What lines in the entries hold the string "computer"? List them.

Stored data
--- START ---
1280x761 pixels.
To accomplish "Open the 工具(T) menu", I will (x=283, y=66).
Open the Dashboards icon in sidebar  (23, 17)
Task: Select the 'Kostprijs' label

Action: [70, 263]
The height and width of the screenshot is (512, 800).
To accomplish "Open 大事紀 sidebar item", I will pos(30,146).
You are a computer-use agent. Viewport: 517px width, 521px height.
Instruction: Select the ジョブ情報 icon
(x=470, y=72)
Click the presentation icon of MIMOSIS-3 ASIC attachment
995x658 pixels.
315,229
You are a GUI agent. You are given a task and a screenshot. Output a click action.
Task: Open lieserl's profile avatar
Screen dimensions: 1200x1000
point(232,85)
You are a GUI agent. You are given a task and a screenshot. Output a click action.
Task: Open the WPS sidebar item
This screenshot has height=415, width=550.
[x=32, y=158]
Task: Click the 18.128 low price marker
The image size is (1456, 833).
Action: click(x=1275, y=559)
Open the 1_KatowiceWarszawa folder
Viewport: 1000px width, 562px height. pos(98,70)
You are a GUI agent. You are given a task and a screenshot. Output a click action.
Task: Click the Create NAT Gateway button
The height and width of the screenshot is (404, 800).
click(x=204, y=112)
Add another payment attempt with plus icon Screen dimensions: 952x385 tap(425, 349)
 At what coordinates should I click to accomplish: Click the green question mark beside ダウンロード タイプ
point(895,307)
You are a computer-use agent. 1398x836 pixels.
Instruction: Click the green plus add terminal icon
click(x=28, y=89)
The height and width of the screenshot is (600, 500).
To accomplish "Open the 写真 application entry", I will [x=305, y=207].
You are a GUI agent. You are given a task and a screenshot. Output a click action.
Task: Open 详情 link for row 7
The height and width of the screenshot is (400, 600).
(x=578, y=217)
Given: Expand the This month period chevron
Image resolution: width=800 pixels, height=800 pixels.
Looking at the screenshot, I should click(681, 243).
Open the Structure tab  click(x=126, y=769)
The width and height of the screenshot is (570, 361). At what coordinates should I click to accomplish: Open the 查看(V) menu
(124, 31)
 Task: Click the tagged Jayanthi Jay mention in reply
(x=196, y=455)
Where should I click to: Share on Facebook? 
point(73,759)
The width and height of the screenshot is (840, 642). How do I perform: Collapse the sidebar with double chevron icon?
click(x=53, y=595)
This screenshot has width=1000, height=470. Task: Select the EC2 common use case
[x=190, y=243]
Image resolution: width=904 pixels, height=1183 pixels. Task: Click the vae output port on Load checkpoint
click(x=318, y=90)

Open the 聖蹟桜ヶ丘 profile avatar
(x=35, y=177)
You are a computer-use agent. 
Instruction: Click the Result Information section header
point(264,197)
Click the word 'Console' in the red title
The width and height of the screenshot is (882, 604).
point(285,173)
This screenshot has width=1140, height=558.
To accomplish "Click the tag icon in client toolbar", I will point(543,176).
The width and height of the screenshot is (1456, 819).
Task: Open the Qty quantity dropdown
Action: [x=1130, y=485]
--- END ---
» EXERCISE SOLUTION
You are a computer-use agent. Viewport: 517px width, 521px height.
You are a computer-use agent. 1398x836 pixels.
You are a computer-use agent. 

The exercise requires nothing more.